Social Media Marketing Timeframes


Last updated on July 6th, 2015 at 02:58 pm

I participated in a social media experiment promoting a competition for ING Direct Fee Fighters on Facebook.

One of key measures for the client was the speed to gain entries and facebook fans for the application. In this regard my client was not happy with that growth rate, hoping for thousands of fans quickly. While the most successful viral campaigns do this, I think it is an unrealistic expectation of most social media growth plans. I’d expect a compelling campaign to increase steadily for the first 2-4 weeks and then exponentially if it was sticky. A competition is not sticky because there is an incentive to keep the details to yourself in order maximise your chances to win. More entries mean longer odds to win. Now if every person you referred earned you an extra entry in the draw – that might have been sticky.
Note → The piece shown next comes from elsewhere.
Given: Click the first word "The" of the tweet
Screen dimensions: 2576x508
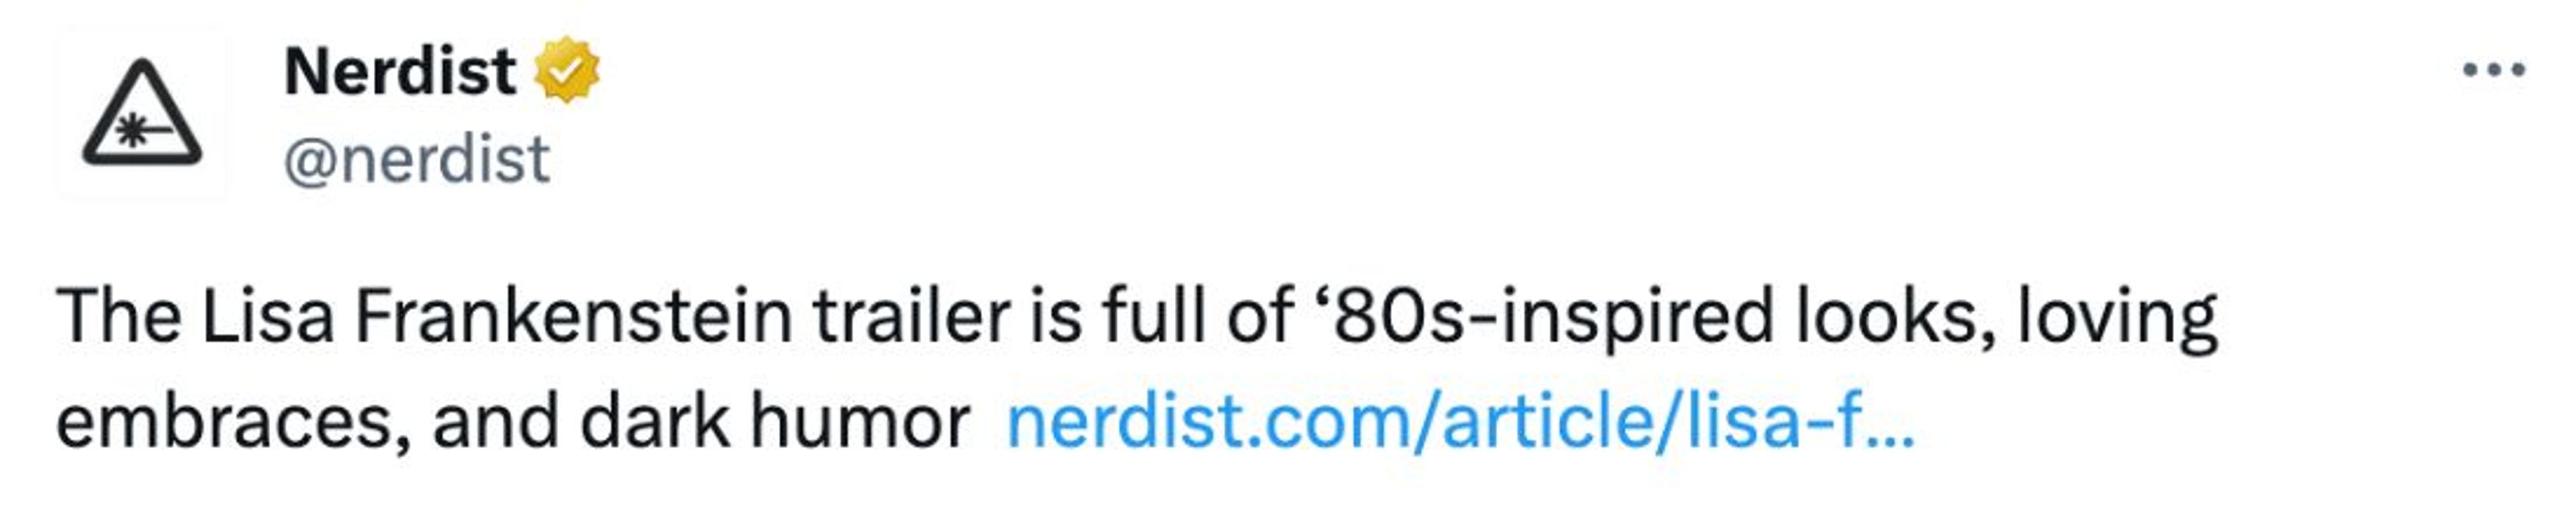Looking at the screenshot, I should (x=118, y=317).
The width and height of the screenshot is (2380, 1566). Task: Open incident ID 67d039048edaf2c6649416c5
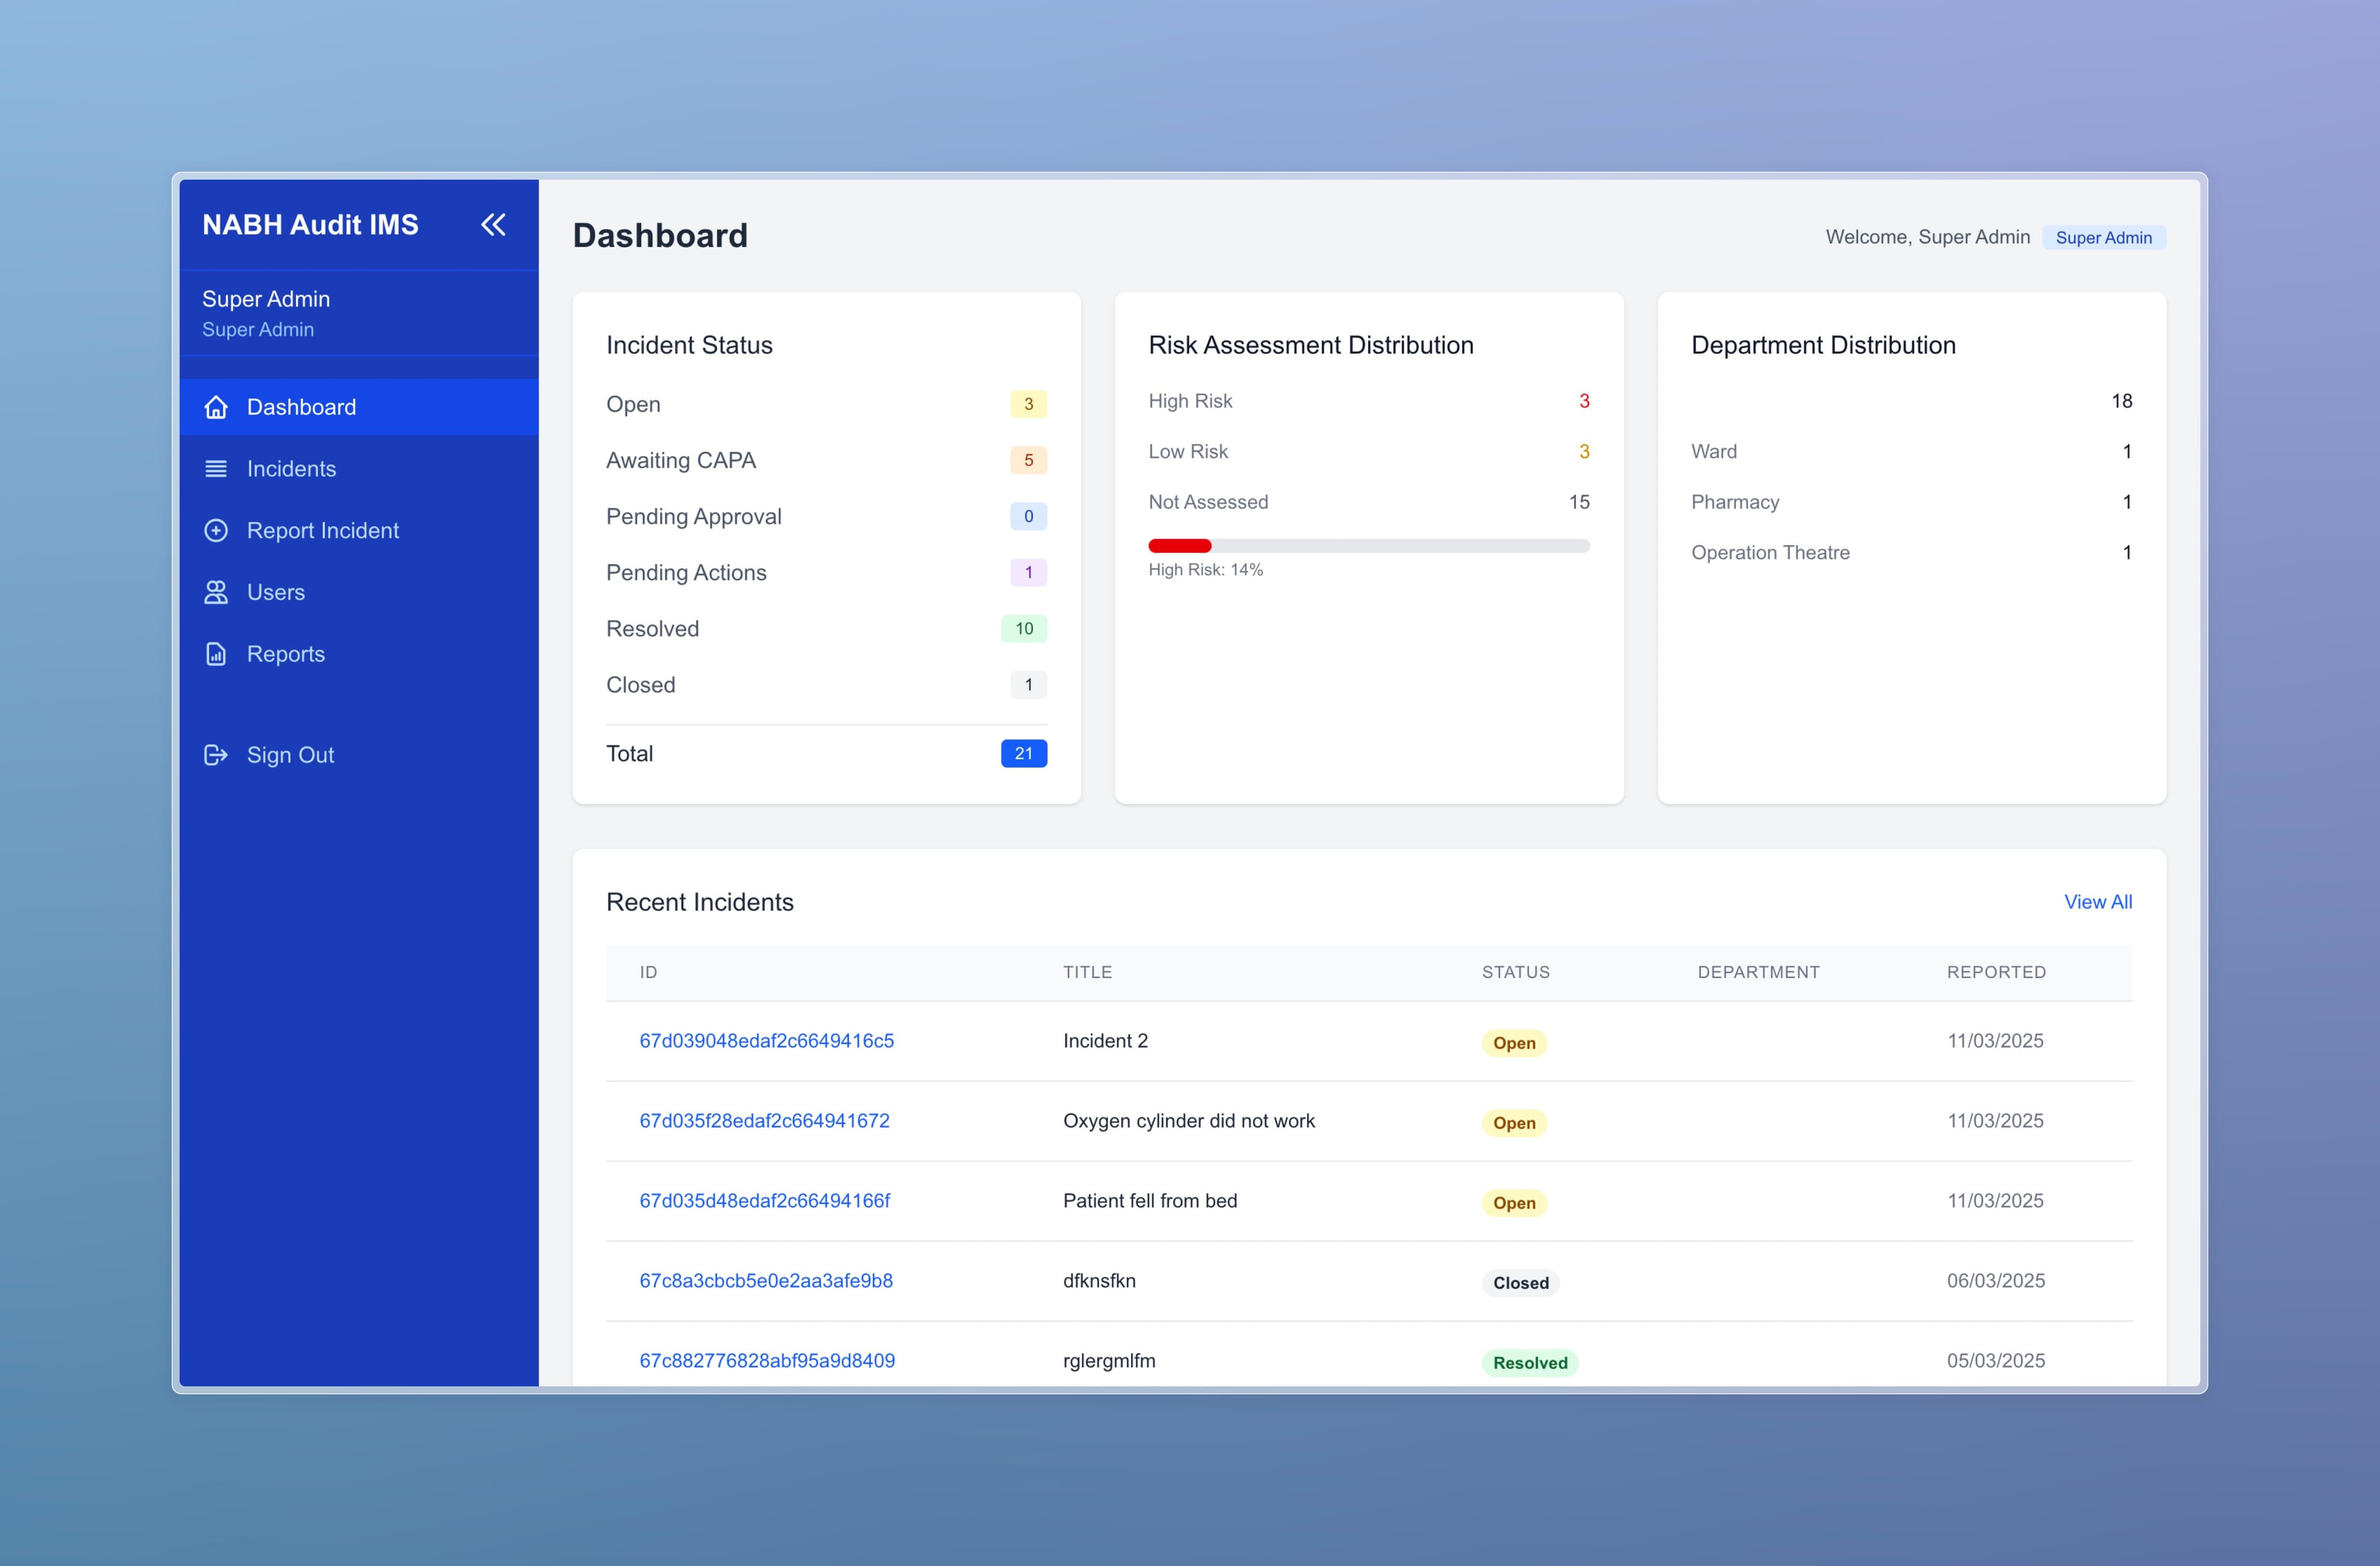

The other difficulty was that three of us were promoting the competition to our networks. This meant tripping over each other in reaching key influencers who overlapped our networks. So even with URL tracking it becomes hard to determine which promotional action was the most effective.

So the lessons

  1. Ensure end users have compelling incentives to pass the information on.
  2. Ensure the content is compelling as entertainment, education, information or community value.
  3. Ensure tracking for campaign can measure results adequately.
  4. Ensure your initial promoters are working in separate areas with no overlap.
  5. Define success in advance. What is a “hit” and what is a “good outcome”.